Figure 2 below addresses the two issues from the paragraph above. For this graph, I’ve used the methodology described in the post above to fit the first seven GP and TOI data from ’98 to ’02 and from ’03 to ’08. The TOI curves are virtually identical. The blue is almost completely obscured by the red. (Note that both are scaled to have 1000 as the maximum values.) Similarly the differences between the the GP curves are very similar. There seems to be some slight differences in the first 20 picks and in the last 30 or so picks but given the likely variation in the curves they seem quite similar. Further, while there are differences between the GP and the TOI curves, their basic shape is pretty close. (This is not a surprise if we note that the correlation between first seven GP and first seven TOI is 0.932.) So the differences in the curves is not due to the different time frames and not due to the different response variables.

The difference seems to be due to the differences in the methodology that I used to create the two curves. Figure 3 below illustrates this issue which is somewhat a function of restricting myself to a monotonic (continuously decreasing) curve and somewhat a function of the smoothing parameters.
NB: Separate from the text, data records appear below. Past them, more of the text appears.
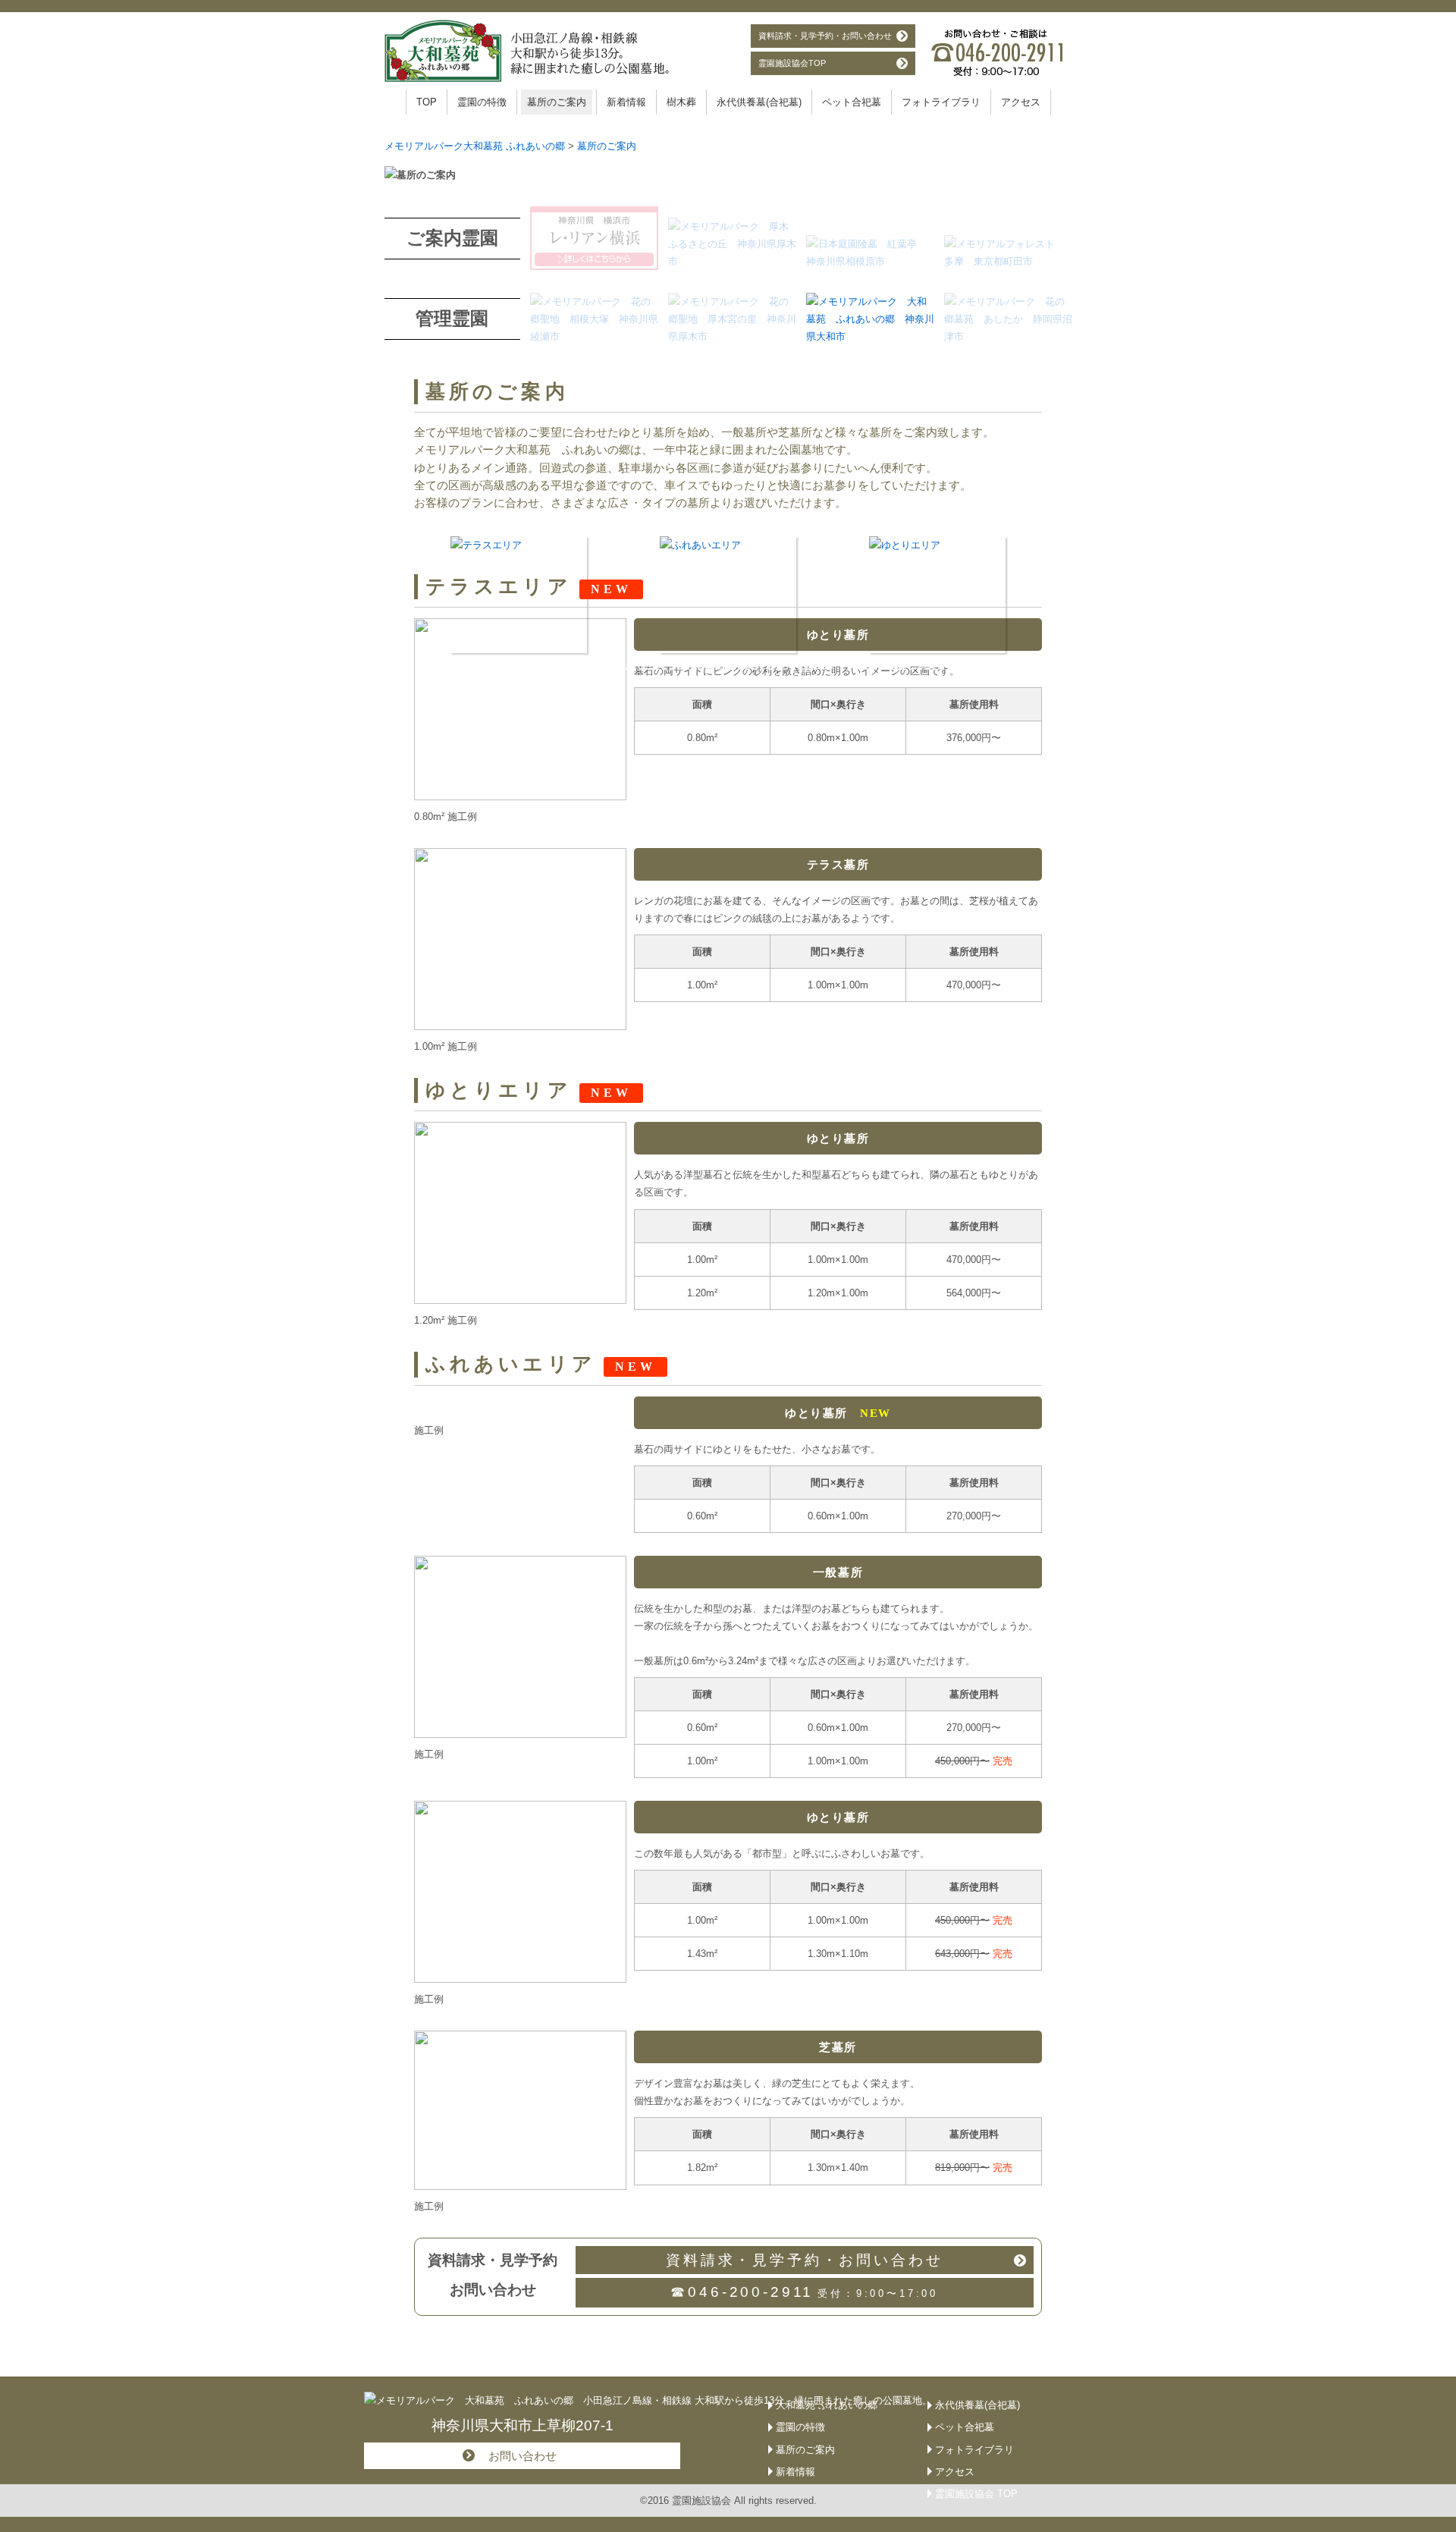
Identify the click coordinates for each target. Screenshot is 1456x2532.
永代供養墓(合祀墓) (759, 102)
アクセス (1020, 102)
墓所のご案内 (556, 102)
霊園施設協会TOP (792, 63)
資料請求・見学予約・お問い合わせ (825, 35)
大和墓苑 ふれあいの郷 (826, 2405)
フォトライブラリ (941, 102)
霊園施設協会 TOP (976, 2493)
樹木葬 (681, 102)
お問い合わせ (522, 2455)
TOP (426, 102)
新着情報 (626, 102)
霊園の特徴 (482, 102)
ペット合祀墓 (851, 102)
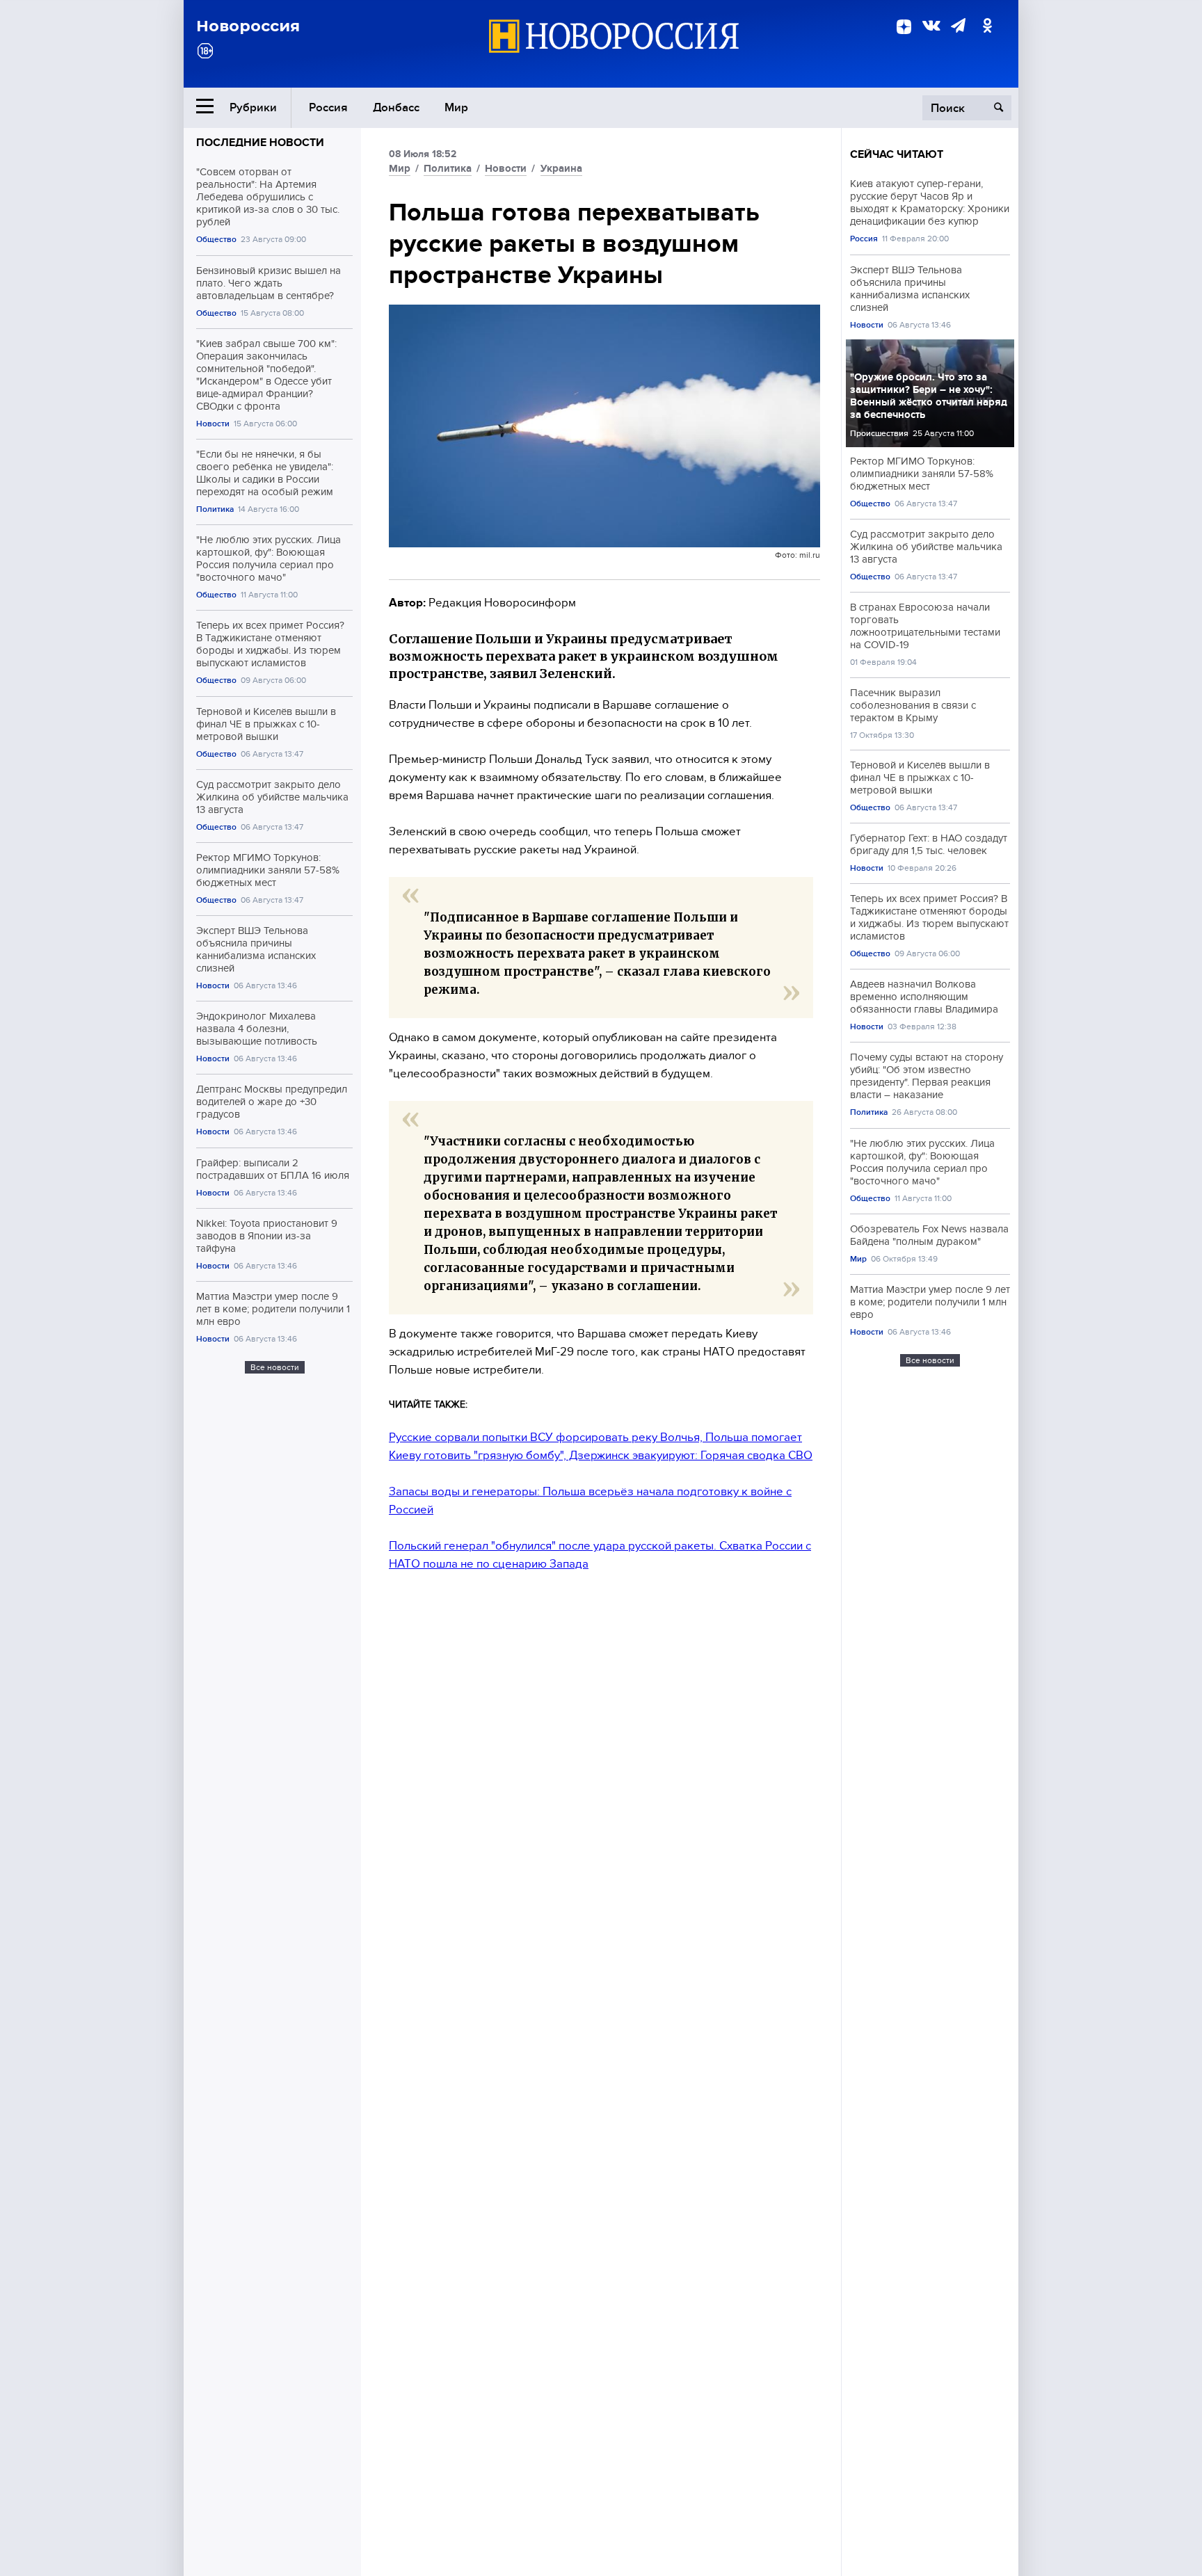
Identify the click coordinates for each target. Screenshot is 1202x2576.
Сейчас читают (896, 154)
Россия (328, 107)
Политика (215, 509)
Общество (216, 239)
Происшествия (879, 433)
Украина (561, 168)
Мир (456, 107)
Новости (213, 423)
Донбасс (396, 107)
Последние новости (260, 142)
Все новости (274, 1367)
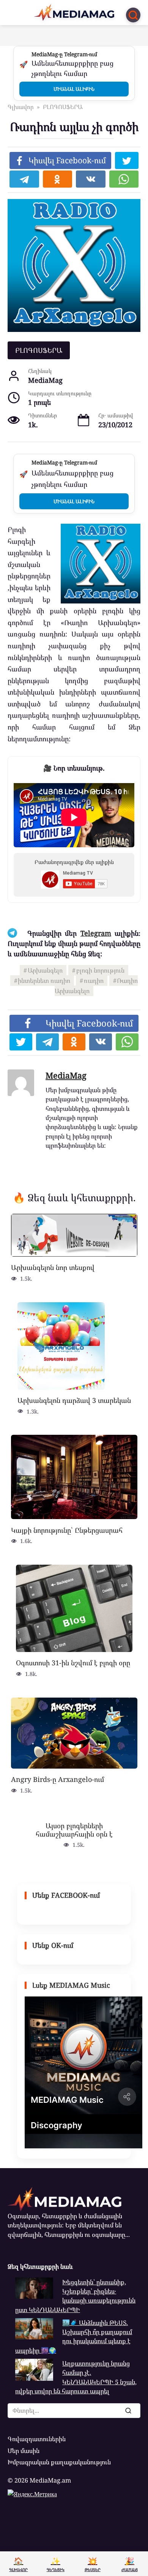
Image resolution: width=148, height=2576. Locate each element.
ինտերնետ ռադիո (44, 980)
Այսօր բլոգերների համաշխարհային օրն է (74, 1829)
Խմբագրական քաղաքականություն (59, 2462)
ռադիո (94, 980)
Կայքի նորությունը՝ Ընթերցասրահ (67, 1529)
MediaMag (66, 1075)
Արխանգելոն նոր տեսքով (52, 1267)
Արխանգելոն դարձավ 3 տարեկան (74, 1400)
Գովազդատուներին (37, 2439)
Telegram (95, 933)
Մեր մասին (23, 2450)
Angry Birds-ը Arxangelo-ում (57, 1779)
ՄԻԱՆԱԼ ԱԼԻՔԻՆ (74, 88)
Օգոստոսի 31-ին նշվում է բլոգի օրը (73, 1662)
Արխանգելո (45, 970)
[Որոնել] (128, 2410)
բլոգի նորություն (100, 970)
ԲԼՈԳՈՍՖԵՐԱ (38, 350)
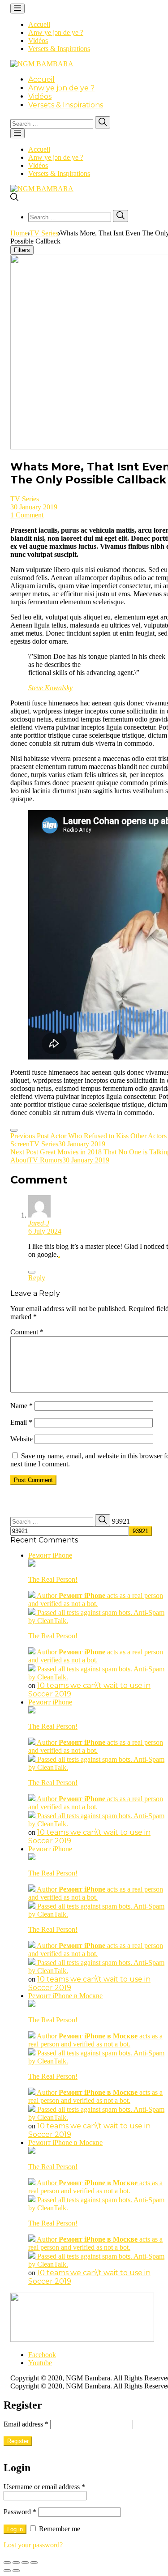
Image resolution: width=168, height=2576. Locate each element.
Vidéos (38, 40)
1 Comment (26, 515)
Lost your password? (33, 2545)
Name (21, 1406)
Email (21, 1422)
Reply (36, 1278)
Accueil (39, 24)
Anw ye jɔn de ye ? (55, 32)
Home (19, 233)
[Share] (16, 2562)
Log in (15, 2529)
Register (18, 2441)
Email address (26, 2424)
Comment (26, 1332)
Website (21, 1439)
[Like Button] (13, 1130)
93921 (121, 1521)
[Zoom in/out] (34, 2562)
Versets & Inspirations (59, 48)
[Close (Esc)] (7, 2562)
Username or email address (44, 2487)
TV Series (44, 233)
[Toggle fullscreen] (25, 2562)
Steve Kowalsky (50, 688)
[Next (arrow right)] (16, 2570)
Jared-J (38, 1223)
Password (20, 2512)
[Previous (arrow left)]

The response data in Figure 3 is the TOI data from 03–08. The blue curve is the version given in the 2016 DPVC, the other versions are from taking different values of the smoothing parameters within the monreg function. The lightest grey one, topmost curve over the first 50 picks, is the one that seems closest to the 2011 version. (Technical note: In 2011 I used the loess function to make the DPVC while I am now using monreg.) This time I’ve gone with a curve that is a bit less smooth but, hopefully, better reflects the data. Ultimately I am making a choice here between overall smoothness and fidelity to the data. Inherently I believe that a DPVC should be relatively smooth and so I’m not inclined to have something with steps like the black line of Figure 3 (even less smooth than the blue line) but I want to keep with the data so I’ve moved from the light grey line which is very smooth.